# Whiting



## Barbara L (Jan 20, 2005)

A local market sells boxes of meat (they have a $25 and a $50 box), which have a variety of meats.  One of the things they include is a 5 pound box of frozen whiting.  I'm not much of a fish eater (I like fish & chips, salmon, tuna steaks, and mahi mahi) and would like to know what is the best way to fix whiting.  Any help would be appreciated.

 Barbara


----------



## marmalady (Jan 24, 2005)

Barb, if you're buying a 5 lb box of anything, make sure they're individually frozen so you don't have to cook the whole block at one time - unless you want to, of course!

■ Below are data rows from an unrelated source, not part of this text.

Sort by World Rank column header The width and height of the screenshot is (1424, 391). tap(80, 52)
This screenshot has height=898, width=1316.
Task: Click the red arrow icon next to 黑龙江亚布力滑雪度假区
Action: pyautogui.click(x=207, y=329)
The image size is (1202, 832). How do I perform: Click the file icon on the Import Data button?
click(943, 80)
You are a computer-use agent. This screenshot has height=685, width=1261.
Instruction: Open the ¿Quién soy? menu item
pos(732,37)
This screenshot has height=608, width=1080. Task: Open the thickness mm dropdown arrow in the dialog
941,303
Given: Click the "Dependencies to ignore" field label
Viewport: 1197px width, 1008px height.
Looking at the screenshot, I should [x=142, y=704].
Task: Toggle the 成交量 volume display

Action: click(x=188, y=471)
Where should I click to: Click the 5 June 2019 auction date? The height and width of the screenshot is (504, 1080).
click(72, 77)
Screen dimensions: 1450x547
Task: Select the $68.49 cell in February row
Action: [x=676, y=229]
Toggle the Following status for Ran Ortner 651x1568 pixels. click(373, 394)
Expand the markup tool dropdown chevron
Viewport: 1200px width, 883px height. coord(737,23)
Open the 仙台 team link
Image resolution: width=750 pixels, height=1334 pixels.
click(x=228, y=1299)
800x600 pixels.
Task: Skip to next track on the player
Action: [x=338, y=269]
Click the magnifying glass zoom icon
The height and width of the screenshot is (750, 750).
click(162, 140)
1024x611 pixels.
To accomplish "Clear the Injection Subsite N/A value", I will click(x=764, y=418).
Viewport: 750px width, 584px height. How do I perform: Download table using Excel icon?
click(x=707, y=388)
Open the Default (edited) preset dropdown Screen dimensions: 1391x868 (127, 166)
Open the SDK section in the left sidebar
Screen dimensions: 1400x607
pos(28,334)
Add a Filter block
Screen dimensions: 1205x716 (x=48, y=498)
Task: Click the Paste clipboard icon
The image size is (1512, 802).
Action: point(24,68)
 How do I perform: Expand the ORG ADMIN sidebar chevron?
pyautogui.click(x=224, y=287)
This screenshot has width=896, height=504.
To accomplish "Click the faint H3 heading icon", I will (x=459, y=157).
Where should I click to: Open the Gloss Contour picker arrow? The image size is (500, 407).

Whiting is a pretty mild fish, usually it's just breaded and fried, and served with lemon wedges.  You could use any recipe for trout or flounder with it, tho.


----------



## Barbara L (Jan 24, 2005)

Thanks Marmalady!  I haven't checked, but the box felt pretty solid.  I wish my husband had asked them to substitute something else, but we had never bought one of their meat packs before.  If I have to cook the whole box at once, we may end up using some of it for cat food, but at least it didn't cost much.    

 Barbara


----------



## marmalady (Jan 25, 2005)

LOL.  Maybe you could make up some fish cakes with some of it, then freeze the cakes?


----------



## Barbara L (Jan 26, 2005)

That's a thought.  Thanks!

 Barbara


----------



## PA Baker (Jan 27, 2005)

You could also check out fish stew or chowder recipies.  A lot of times they call for some chopped fish fillets.  Whiting would be a good one to use.


----------



## Barbara L (Jan 27, 2005)

Thanks PA, I appreciate your suggestions.

 Barbara


----------



## kitchenelf (Jan 28, 2005)

2 cans petite diced tomatoes
2 shallots
1 clove garlic (or to taste)
lemon zest
1 cup chicken broth but white wine is better
fresh cilantro
fresh lime juice
salt and pepper

Saute the shallot and garlic in some olive oil.  Add the tomatoes, wine or chicken broth (or some of each is fine too).  Let heat so flavors blend.  Add chunks of fish, cilantro, and lime juice and cook until fish turns opaque.  Top each bowl with some lime zest.  Serve with some good artisan bread.

If you want to take it one step further roast 2 red peppers, once peeled and seeds removed chop up and add to soup along with tomatoes.  Red pepper is so healthy it will help make the soup a "whole" meal.


----------



## Barbara L (Jan 29, 2005)

That sounds really good kitchenelf.  Thanks!

 Barbara


----------